Również w kontekście comiesięcznych wydatków pensja Minczewa nie zbliżyła się nawet do poziomu z Turcji. Ustaliliśmy, że wypłata Bułgara mieści się w przedziale piętnaście — dwadzieścia tysięcy euro miesięcznie. Przy czym raczej bliżej piętnastu niż dwudziestu, więc są to pieniądze, za które w Ekstraklasie piłkę kopie wielu ligowców, często przepłaconych. W Krakowie chwalą się, że to konkretny plan, nie pieniądze, przekonały Martina do przeprowadzki.
Niewiadomą pozostaje jeszcze to, co Cracovia zapisała w zamian za liczne ustępstwa, bo negocjacje kontraktowe nigdy nie są grą do jednej bramki. O tym jednak przekonamy się pewnie dopiero, gdy dojdzie do transferu wychodzącego. Czytaj: gdy reprezentant Bułgarii spełni swoją rolę.
Czy Martin Minczew może być lepszą wersją Benjamina Kallmana?
Będzie nią zapewnienie bramek oraz asyst, gdy Benjamin Kallman ruszy na zachód po wypełnieniu umowy z klubem. Cracovia naprawdę starannie wybrała człowieka, który ma wejść w buty Fina. Wystarczy zerknąć na dane Hudl StatsBomb z ostatniego sezonu ligi czeskiej, w którym Martin Minczew strzelał dla Sparty Praga i porównać je z obecnymi rozgrywkami w wykonaniu Kallmana. Obaj pełnili podobną rolę, obaj mieli podobne otoczenie pod kątem intensywności oraz założeń taktycznych.
Z radaru jasno wynika, że Kallman i Minczew mają wiele punktów wspólnych. Na przykład:
- obaj są bardzo aktywni w polu karnym rywala i mogą się pochwalić wysokim współczynnikiem przewidywanych bramek/90 minut,
- podobnie często notują straty,
- kreowanie sytuacji kolegom z zespołu to dla nich zadanie równie ważne, co strzelanie goli.
Od razu widzimy też, że Bułgar potrafił wejść na wyższy poziom w wielu kategoriach.

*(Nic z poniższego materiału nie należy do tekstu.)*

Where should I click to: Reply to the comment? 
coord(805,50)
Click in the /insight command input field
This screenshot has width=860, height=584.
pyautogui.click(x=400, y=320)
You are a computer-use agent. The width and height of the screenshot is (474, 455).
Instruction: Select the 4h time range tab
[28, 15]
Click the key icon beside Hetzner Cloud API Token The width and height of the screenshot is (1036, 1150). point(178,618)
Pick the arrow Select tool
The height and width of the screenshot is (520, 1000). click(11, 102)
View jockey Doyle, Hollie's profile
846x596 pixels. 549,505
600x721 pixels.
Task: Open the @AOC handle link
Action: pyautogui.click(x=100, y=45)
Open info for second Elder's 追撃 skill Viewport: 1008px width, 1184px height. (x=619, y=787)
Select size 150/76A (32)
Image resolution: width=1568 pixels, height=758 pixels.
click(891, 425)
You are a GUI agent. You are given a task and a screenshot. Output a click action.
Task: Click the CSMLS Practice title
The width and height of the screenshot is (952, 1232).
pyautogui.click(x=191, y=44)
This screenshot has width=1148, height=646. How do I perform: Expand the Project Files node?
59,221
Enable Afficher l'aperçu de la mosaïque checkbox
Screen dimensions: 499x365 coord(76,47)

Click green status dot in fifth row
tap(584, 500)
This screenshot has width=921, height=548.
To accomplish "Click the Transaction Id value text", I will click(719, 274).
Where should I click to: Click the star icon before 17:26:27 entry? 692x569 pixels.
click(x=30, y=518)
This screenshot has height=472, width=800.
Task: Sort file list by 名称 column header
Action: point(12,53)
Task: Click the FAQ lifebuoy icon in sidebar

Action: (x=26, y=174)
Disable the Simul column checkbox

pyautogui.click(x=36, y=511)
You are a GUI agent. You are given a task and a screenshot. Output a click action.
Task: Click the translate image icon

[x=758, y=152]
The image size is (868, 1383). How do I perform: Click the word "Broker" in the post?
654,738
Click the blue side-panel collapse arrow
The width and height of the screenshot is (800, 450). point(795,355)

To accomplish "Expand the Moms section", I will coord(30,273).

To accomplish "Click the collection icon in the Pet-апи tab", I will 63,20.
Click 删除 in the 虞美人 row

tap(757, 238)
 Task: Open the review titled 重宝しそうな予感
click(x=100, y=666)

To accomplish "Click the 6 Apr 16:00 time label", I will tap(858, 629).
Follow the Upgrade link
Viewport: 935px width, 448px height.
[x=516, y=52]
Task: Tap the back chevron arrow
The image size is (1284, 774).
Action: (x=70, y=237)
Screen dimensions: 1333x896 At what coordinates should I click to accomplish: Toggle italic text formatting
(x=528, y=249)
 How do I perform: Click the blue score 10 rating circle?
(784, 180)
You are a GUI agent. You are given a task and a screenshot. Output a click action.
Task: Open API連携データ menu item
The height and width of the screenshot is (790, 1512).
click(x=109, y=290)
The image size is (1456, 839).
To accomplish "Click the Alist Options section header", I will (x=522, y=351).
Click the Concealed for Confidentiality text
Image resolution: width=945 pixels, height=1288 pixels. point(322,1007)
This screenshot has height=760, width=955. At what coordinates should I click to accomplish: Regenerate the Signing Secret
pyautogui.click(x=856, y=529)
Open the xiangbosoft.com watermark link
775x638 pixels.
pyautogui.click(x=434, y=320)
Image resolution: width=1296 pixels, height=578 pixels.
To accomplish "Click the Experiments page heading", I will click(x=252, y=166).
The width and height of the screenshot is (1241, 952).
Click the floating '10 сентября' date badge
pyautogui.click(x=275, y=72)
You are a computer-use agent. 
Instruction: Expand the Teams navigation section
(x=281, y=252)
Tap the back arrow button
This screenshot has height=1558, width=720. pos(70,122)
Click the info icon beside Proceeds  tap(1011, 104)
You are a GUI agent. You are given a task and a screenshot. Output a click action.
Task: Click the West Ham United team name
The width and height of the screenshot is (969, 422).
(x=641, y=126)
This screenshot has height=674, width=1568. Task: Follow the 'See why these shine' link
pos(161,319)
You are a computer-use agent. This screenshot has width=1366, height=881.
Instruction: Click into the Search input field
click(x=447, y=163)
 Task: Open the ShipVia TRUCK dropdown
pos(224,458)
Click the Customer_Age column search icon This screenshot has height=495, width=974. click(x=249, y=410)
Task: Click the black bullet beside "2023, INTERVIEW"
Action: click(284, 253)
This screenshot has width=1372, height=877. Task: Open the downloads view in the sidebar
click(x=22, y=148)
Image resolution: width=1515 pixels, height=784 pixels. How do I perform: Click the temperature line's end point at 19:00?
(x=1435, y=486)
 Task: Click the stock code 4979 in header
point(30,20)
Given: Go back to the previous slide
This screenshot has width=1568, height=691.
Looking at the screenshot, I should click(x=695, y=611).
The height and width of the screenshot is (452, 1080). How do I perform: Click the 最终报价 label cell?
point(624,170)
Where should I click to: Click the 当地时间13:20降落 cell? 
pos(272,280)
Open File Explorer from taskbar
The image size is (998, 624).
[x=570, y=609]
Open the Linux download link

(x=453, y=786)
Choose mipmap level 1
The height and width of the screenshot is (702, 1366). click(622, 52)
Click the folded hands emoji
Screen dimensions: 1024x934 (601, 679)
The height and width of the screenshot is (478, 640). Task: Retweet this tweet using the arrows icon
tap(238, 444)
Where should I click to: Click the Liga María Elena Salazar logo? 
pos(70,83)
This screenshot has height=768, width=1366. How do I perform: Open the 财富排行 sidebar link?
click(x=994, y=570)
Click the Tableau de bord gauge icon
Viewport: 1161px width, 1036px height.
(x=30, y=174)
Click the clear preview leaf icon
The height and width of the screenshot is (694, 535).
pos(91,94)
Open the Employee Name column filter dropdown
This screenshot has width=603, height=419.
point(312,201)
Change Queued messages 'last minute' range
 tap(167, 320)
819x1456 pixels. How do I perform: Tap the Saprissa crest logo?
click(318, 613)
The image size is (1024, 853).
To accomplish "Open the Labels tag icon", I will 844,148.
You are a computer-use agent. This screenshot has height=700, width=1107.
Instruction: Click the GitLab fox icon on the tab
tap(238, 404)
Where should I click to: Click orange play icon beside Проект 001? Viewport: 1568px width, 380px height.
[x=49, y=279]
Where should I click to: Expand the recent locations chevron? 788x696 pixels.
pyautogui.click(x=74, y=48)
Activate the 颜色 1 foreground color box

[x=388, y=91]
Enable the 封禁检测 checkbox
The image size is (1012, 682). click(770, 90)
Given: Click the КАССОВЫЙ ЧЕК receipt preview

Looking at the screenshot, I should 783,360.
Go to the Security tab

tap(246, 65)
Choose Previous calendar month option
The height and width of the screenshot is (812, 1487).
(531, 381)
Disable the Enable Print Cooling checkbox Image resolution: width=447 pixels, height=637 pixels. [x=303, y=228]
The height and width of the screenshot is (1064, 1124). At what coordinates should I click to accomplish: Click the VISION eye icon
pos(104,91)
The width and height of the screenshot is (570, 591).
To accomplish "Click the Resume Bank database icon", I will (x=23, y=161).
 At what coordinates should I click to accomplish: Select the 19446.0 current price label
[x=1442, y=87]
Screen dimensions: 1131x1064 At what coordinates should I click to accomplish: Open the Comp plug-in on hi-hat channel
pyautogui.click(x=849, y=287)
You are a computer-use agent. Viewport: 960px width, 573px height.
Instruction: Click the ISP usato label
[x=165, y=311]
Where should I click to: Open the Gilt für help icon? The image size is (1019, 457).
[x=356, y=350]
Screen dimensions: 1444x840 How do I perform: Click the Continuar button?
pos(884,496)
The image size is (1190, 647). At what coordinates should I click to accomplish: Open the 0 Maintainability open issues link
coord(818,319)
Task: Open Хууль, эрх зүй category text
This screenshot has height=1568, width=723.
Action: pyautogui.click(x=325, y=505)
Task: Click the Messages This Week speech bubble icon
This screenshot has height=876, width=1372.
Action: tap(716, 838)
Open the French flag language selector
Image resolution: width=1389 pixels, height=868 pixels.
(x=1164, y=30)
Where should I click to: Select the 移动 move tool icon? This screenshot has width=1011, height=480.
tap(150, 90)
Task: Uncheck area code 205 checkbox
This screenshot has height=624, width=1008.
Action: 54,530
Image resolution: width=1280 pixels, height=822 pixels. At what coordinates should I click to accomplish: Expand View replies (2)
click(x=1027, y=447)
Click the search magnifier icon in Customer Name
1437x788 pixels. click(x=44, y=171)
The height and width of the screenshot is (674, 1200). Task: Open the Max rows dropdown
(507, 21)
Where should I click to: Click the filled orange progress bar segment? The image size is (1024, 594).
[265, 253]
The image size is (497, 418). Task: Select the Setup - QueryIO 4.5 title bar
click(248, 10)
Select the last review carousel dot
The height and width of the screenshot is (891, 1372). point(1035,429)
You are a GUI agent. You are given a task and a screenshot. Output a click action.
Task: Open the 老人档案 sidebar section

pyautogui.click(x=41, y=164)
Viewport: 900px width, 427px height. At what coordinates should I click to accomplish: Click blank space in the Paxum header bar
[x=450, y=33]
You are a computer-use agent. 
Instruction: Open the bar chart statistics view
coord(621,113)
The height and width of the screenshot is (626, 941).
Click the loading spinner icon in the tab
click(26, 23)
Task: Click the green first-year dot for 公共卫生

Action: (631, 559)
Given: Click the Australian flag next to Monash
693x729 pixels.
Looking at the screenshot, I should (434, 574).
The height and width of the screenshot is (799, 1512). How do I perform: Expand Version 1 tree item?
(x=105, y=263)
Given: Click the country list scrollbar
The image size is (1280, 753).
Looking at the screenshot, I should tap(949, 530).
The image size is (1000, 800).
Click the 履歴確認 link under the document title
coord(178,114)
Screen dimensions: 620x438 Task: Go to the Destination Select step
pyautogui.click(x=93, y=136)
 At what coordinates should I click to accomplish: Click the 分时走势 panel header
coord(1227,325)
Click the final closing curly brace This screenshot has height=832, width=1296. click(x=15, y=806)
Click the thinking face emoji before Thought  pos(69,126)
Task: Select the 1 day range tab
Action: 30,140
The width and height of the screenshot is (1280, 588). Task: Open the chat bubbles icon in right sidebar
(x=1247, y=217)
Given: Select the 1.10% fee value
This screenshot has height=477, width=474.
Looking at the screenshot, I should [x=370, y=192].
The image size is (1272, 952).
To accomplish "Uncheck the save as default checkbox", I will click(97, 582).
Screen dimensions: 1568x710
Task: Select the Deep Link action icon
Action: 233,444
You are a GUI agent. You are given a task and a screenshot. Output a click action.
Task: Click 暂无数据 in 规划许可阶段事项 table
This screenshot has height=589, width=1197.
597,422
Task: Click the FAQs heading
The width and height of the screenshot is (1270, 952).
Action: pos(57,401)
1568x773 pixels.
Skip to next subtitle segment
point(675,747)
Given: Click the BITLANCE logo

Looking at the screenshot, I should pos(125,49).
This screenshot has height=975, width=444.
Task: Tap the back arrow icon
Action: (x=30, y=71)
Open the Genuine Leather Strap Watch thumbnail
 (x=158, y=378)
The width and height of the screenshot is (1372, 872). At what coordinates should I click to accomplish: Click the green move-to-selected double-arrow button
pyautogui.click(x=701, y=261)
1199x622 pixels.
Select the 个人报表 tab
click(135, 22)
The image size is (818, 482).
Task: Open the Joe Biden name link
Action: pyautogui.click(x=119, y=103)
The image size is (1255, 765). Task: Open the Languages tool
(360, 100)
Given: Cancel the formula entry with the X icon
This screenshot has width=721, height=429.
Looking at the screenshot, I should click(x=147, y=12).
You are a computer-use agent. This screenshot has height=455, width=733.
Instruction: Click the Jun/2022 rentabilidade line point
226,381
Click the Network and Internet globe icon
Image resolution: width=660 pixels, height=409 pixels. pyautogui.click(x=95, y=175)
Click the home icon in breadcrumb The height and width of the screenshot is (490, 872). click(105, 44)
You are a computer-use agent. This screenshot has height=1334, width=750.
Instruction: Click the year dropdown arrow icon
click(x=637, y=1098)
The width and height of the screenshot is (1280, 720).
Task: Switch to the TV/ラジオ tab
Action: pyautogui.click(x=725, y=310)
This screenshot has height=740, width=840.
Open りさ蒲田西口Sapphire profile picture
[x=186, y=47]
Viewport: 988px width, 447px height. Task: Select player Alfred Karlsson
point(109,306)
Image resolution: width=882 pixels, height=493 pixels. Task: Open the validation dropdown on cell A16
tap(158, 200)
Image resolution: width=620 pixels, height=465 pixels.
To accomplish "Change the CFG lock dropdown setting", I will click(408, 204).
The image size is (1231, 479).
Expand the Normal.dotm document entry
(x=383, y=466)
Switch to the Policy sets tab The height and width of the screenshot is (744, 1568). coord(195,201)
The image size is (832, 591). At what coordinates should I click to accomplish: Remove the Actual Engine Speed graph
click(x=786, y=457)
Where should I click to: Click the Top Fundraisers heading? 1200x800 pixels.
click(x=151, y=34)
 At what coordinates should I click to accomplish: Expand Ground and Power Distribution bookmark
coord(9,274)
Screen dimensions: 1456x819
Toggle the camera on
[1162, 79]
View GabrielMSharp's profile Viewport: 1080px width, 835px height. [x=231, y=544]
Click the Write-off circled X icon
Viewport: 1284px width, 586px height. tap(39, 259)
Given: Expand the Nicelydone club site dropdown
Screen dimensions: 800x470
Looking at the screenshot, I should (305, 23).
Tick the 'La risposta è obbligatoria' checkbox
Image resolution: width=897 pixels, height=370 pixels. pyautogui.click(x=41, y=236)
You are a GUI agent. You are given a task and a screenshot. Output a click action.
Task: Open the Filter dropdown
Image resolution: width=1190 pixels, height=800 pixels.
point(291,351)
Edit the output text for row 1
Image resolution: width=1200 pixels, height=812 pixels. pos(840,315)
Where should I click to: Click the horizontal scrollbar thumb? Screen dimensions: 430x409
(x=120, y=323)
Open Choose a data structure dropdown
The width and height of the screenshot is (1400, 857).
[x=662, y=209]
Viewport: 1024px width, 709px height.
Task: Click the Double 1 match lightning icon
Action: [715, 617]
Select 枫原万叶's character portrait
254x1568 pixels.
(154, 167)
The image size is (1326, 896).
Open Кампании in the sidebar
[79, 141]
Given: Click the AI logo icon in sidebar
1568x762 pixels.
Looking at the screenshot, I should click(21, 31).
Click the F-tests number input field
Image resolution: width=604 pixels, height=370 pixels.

Jeśli chodzi o udział w grze drużyny, był nawet bardziej aktywny niż Kallman, którego kontakty z piłką często równają się strzałom na bramkę. Znakomicie odnajdował się w pressingu, notując ponad dwadzieścia skoków pressingowych/90 minut — to świetny rezultat, na poziomie najlepszych w Ekstraklasie.
Minczew w Sparcie oddawał strzały z lepszych pozycji, był także skuteczniejszy w grze w powietrzu. Naprawdę wiele rzeczy wskazuje więc, że Cracovia sięga po piłkarza zbliżonego charakterystyką do swojego najlepszego zawodnika. Wiadomo też, że ściąga piłkarza zupełnie innego niż Michał Rakoczy, którego zimą oddała, nie widząc szans na to, żeby w ogóle łapał minuty. Martin na tle młodzieżowego reprezentanta Polski wygląda, co tu kryć, znacznie ciekawiej.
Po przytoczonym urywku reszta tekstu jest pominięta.